Des lumières à l'empire

- Louis XIV et sa cour
Le règne stable du roi Soleil récompensera l'Oise de ses mérites. Elle connaît alors une période opulente et fastueuse perpétuée durant les règnes suivants, ceux de Louis XV et Louis XVI. De grands noms de l'histoire s'y donnent rendez-vous : Molière, La Bruyère, La Fontaine, Racine, Jean-Jacques Rousseau, venu vivre au château d'Ermenonville, et d'autres encore. Plus tard, les remous de la Révolution de 1789 frappent la région. De nombreuses propriétés seigneuriales sont mises à sac et démembrées. En 1790, l'Oise devient officiellement un département. Le conseil général siège en alternance à Compiègne et à Beauvais avant de s'établir finalement dans cette dernière. Napoléon Ier reconduira l'habitude de ses prédécesseurs. Il amènera avec lui le faste du Ier Empire en accueillant, au château de Compiègne, Marie Louise d'Autriche, future impératrice. Napoléon III en fera sa résidence d'été et Louis XVIII s'y établira après son exil anglais.

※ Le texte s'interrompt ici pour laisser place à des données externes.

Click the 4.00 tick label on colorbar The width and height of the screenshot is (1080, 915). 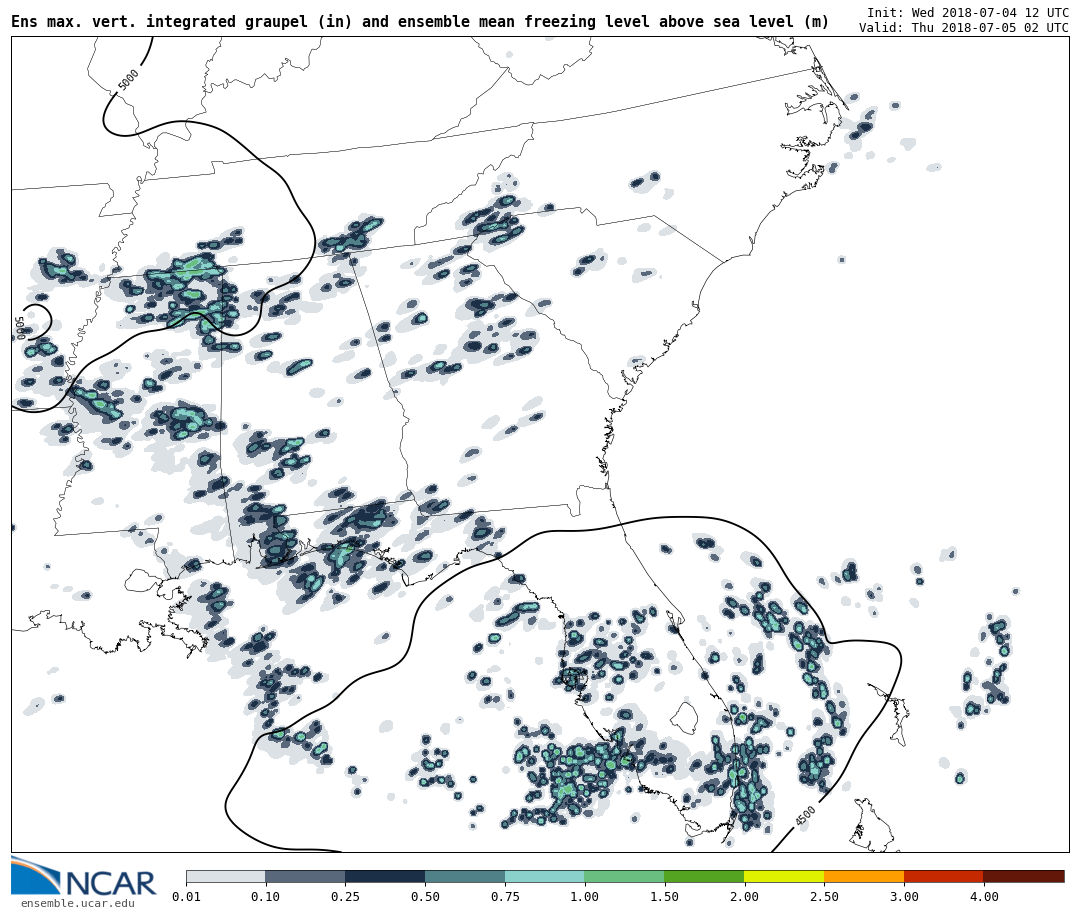pos(983,897)
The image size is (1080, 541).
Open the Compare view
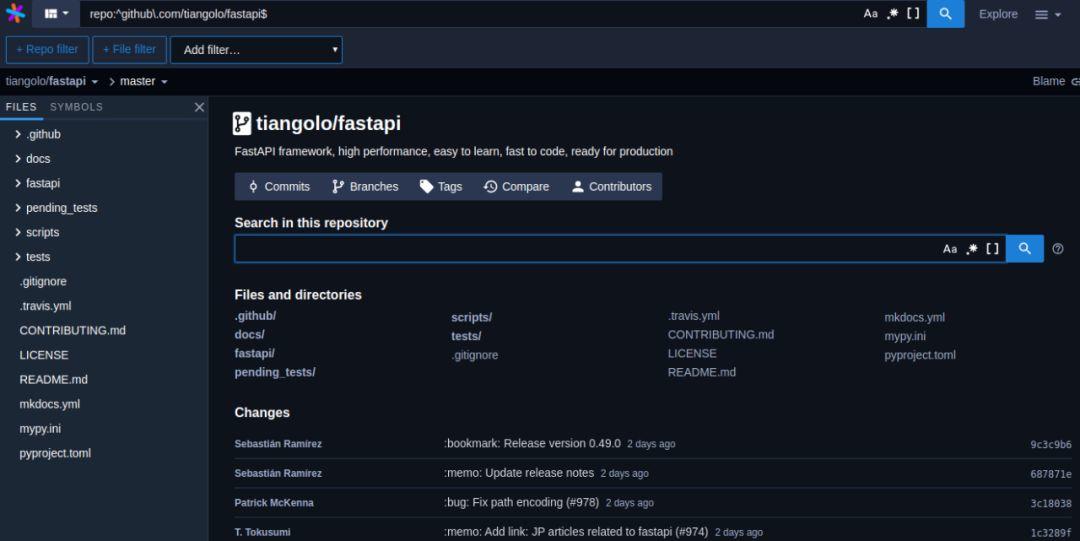(x=517, y=187)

Les heures noires de la guerre

- Signature de l'armistice de 1940
L'Oise n’en a pas fini avec les aléas de l'histoire. En 1870, Paris est occupée par les armées austro-prussiens. Gambetta, ministre de l'intérieur, s'en échappe en ballon et atterrit... sur un chêne oisien, à Épineuse. Il sera aidé par les élus locaux et pourra gagner Amiens sans encombres. La guerre de 1914-1918 provoque une nouvelle occupation au deux tiers, avant que Joffre ne lance son offensive pour faire reculer le front. Cette contre-attaque déterminante, celle des fameux taxis de la Marne qui permettra de repousser l'envahisseur, sera orchestrée à Nanteuil le Haudoin. Le 3 avril 1918, Foch qui, avec Joffre, Pétain et Nivelle, a fait du département son quartier général, reçoit à Beauvais le commandement suprême des alliés, avec les représentants des gouvernements Clémenceau, Lloyd George et Bliss (respectivement pour la France, l'Angleterre et les États-Unis) et les commandants de leurs armées, Pétain, Haig et Pershing. Point culminant de cette époque et de l'histoire oisienne : le 11 novembre 1918 où, dans la forêt de Compiègne, se rencontrent les représentants allemands et Joffre à bord du wagon-bureau de celui-ci. Ils y signeront l'Armistice.
La 2e guerre mondiale
Lors de la deuxième guerre mondiale, Beauvais sera rasée par l'aviation allemande, et servira ensuite, bien contre son gré, de base de lancement des V1 et des V2 qui s'abattent sur l'Angleterre. Hitler, revanchard, imposera la signature de "son" armistice à Compiègne, encore, et le wagon de Foch sera expédié en Allemagne pour y être brûlé. Il sera heureusement reconstruit pour présider de nouveau comme le coeur-témoin de l'armistice dans la forêt de Rethondes. Le destin de l'Oise, on le voit, est étroitement lié à celui de la France. Elle a de tous temps, en tant que territoire-clé, subi de nombreux affrontements et de vastes influences. Terre de caractère aux diverses facettes, plusieurs fois ravagée et reconstruite, l'Oise a toujours su tirer parti des événements et se renouveler pour grandir.